Carbon capture and sequestration (CCS) is becoming newsworthy again as the EPA’s clean power proposal is being contested in the court system.
The Wall Street Journal ran an article this week on CCS, but covered less than half the story. This is typical of the media, but the Wall Street Journal should know better.
CCS is seen as a way to cut CO2 emissions 80% to prevent a climate catastrophe.
Two steps are involved in the CCS process. The first step was not covered by the Wall Street Journal.
- CO2 from the burning of coal or natural gas is captured during the burning process or from the waste stream after burning has taken place. Alternatively, it is heated to form a synthetic gas from which the CO2 can be extracted.
- Captured CO2 is then compressed into a liquid, transported by pipeline to a geologic formation where the liquid CO2 can be injected into the ground and to the geologic formation where the CO2 can be entrapped.
Capturing CO2
Experiments have been conducted for capturing CO2 before, during and after combustion.
Integrated gasification combined cycle (IGCC) power plants cook the coal to form a synthetic gas from which the CO2 can be extracted, allowing the remaining gases, mostly hydrogen, to be burned in a gas turbine to generate electricity.
The coal industry has touted this process as clean coal. Unfortunately, after three such units have been built in the United States, their cost has been shown to be exorbitant at over $6,000 per KW, or about what it costs to build a new nuclear power plant.
Experiments have been done for capturing CO2 while coal is burned in a coal-fired power plant.
Experiments have also been done to capture CO2 from the waste stream of both coal-fired and natural gas power plants.
These experiments have demonstrated that coal-fired power plants must be derated by approximately 30% due to the parasitic loads required for capturing and liquefying the CO2. This means a coal-fired power plant with a rating of 300 MW is converted into a power plant rated 210 MW. In other words, 30% of the electricity generated by the coal-fired power plant is used to capture and compress the CO2.

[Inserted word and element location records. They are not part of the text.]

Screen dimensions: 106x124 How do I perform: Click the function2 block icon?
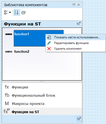click(9, 52)
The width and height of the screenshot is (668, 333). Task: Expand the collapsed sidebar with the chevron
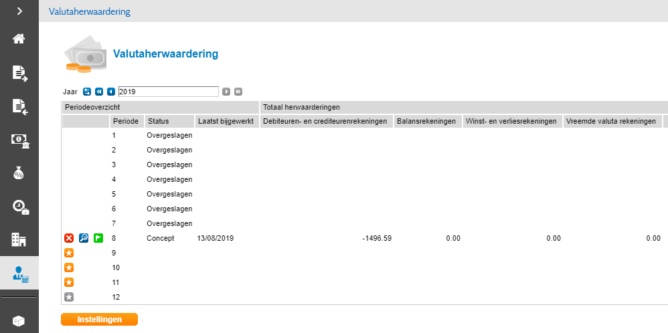click(x=19, y=11)
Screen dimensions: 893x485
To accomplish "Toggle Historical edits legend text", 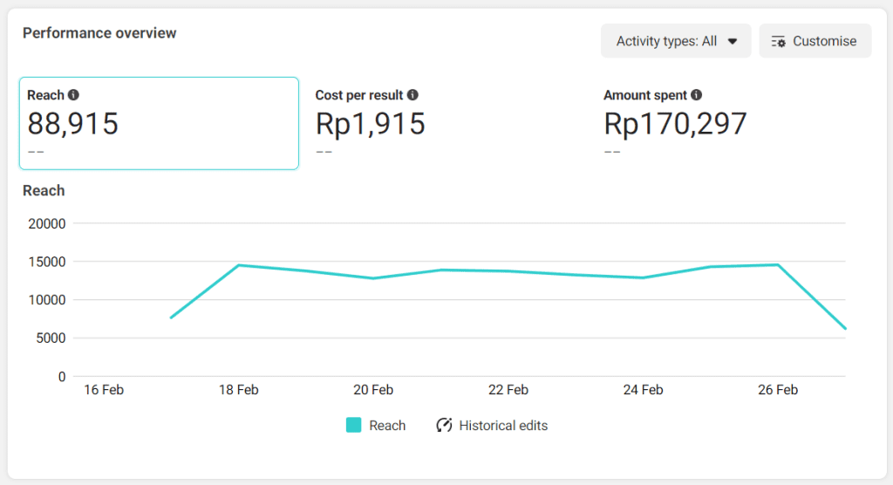I will tap(503, 426).
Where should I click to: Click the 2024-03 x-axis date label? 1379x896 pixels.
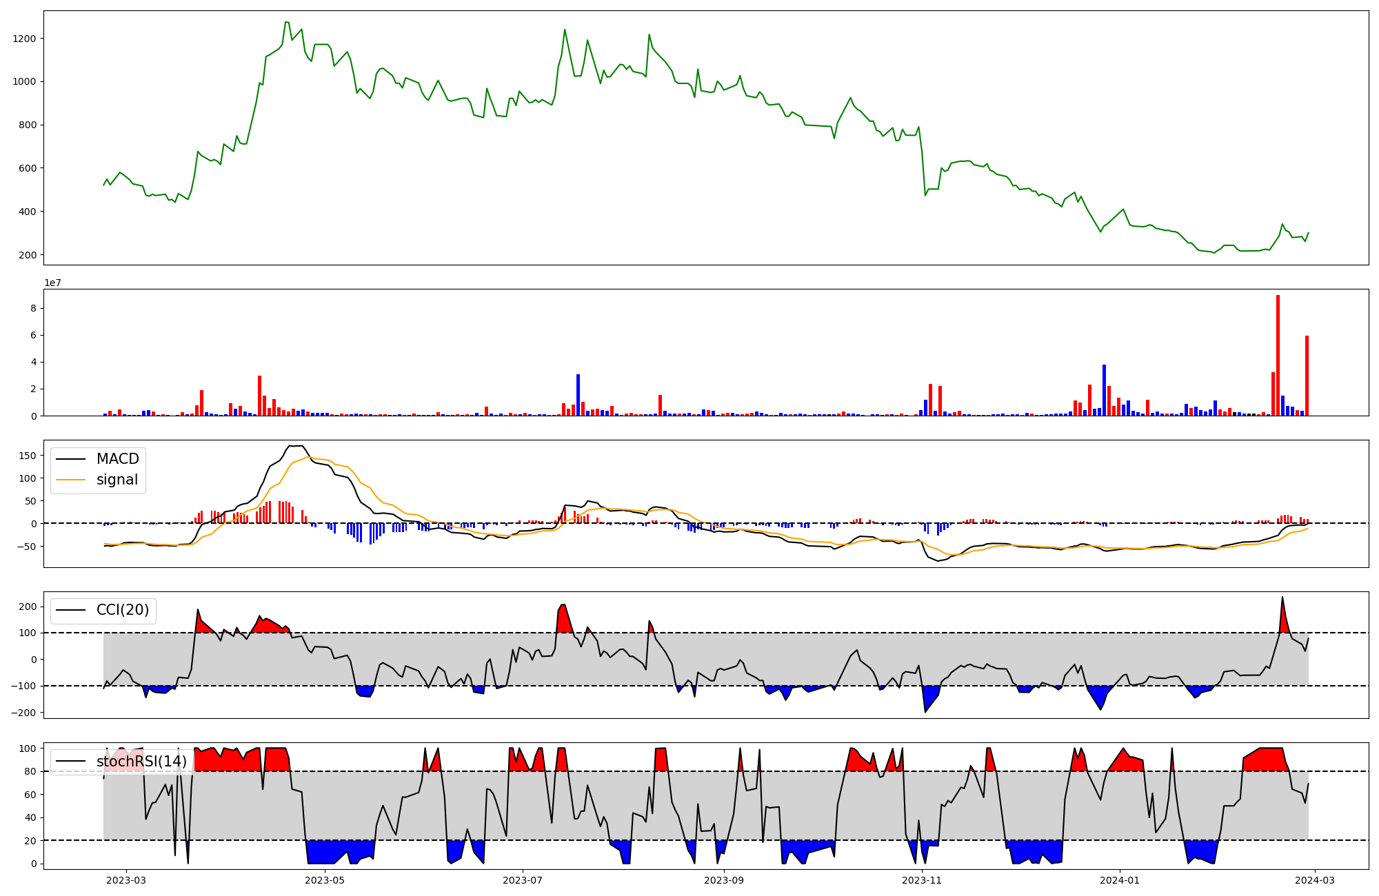pyautogui.click(x=1316, y=879)
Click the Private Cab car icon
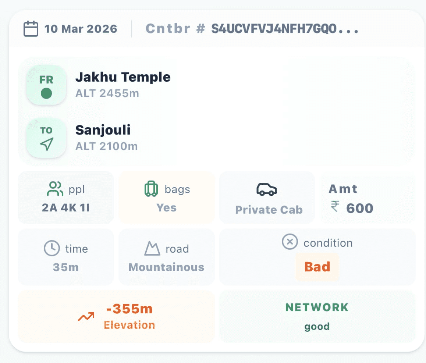The image size is (426, 363). click(x=267, y=190)
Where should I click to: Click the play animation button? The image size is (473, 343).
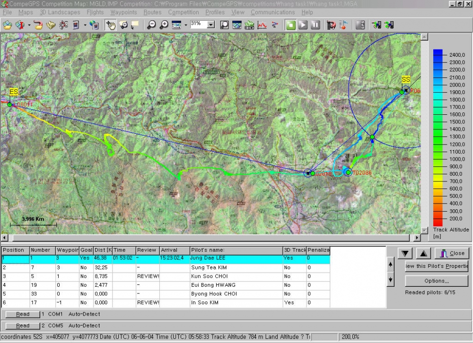(x=303, y=25)
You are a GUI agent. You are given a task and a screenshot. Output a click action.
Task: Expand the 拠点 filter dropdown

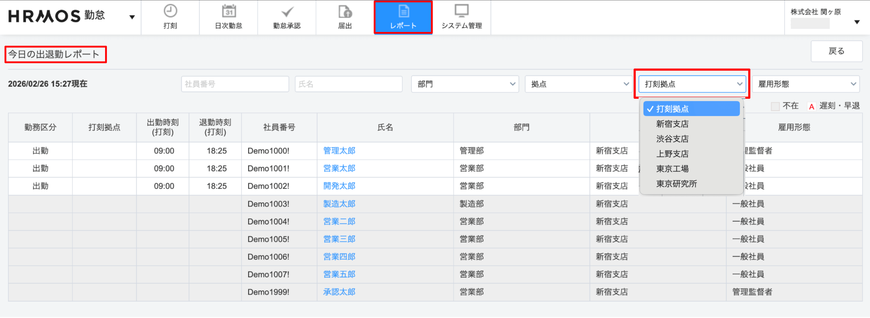[578, 84]
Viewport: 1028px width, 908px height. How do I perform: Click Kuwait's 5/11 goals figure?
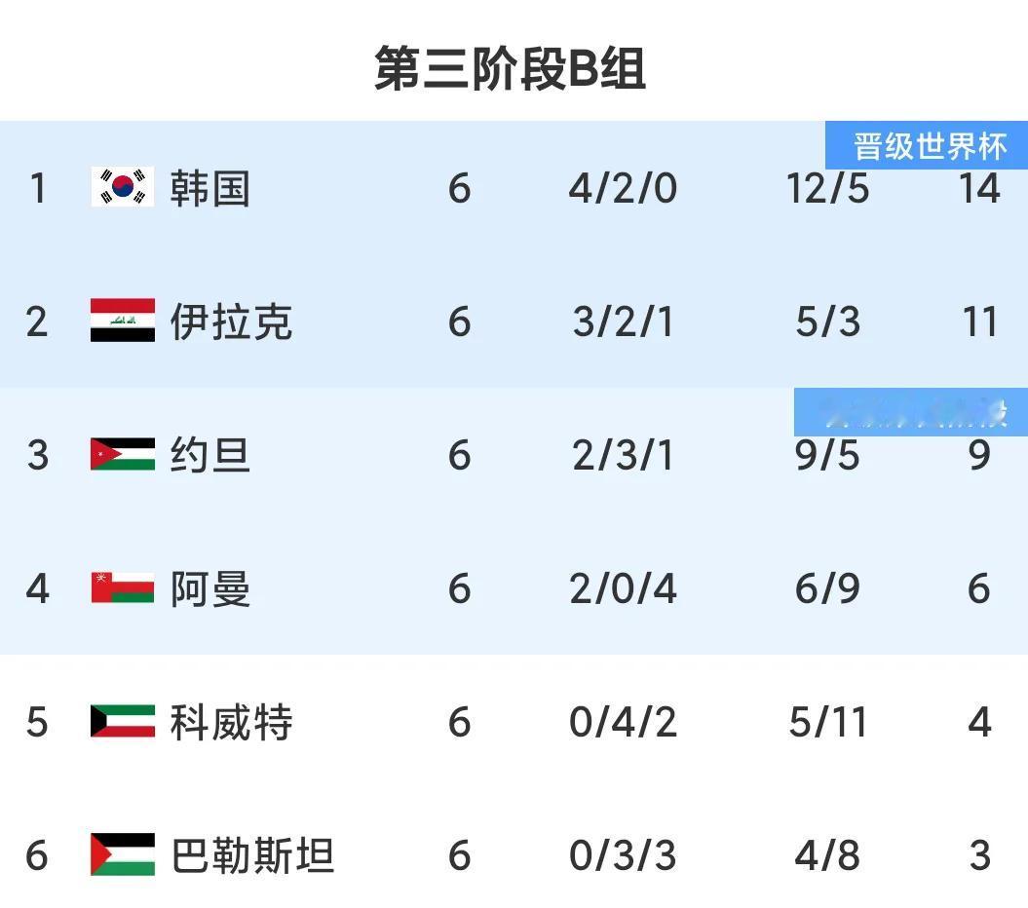pyautogui.click(x=827, y=723)

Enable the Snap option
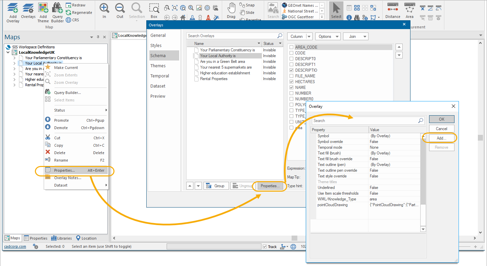tap(247, 5)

Natural gas power plants will need to be derated by more than 30% because the waste steam includes less CO2, making it more difficult to capture CO2.
The end result is that a new power plant needs to be built every time three power plants are equipped to capture CO2, to replace the electricity lost from capturing CO2.
One can conclude that it’s possible to capture CO2 from coal-fired and natural gas power plants, but that the cost will be very high.
Sequestration
The captured CO2 must be disposed of underground. This involves transporting the liquid CO2 under high pressures, approximately 2.000 psi, to where it can be disposed of underground. This also was not covered by the Wall Street Journal article.
Transporting CO2 will involve building a series of 24 inch, or larger, pipelines across the United States to transport the liquid CO2 from approximately 400 coal-fired power plants. Additional pipelines would be required for natural gas power plants. The Pacific National Laboratory published a paper concluding that between 11,000 and 23,000 miles of new pipelines would have to be built.
These maps show where pipelines might be located in the United States and Europe.


Once transported to where it might be sequestered, the CO2 must be injected under ground into an appropriate geologic formation.

An atlas has been compiled of potential sites for sequestering CO2. While there are a few examples of where CO2 has been sequestered, e.g., the Sleipner gas field in Norway, Salah in Algeria and in Alberta Canada, none have involved the quantities of CO2 that would have to be sequestered if there was a serious effort to use CCS.
Currently, the largest underground sequestration operation is the Sleipner gas field where one million metric tons of CO2 are injected annually into the saline aquifer under the North Sea.
This compares with 1,800,000,000 metric tons, or 1,800 times the amount sequestered in the Sleipner gas field. This is the amount of CO2 that would have to be sequestered every year if 80% of the CO2 from U.S. power plants were to be captured and sequestered.
Not only is the quantity staggering, but there is no certainty that the CO2 would remain underground for the thousands of years needed to prevent a climate catastrophe, if the CO2 hypothesis is correct.
Other unresolved issues include:
- Ownership of geologic formations
- Legal liability if CO2 escapes or causes harm
- Whether injecting liquid CO2 underground would cause earthquakes
The massive costs associated with CCS, and the uncertainty that the CO2 would remain sequestered underground for centuries leads to the conclusion that CCS is unrealistic.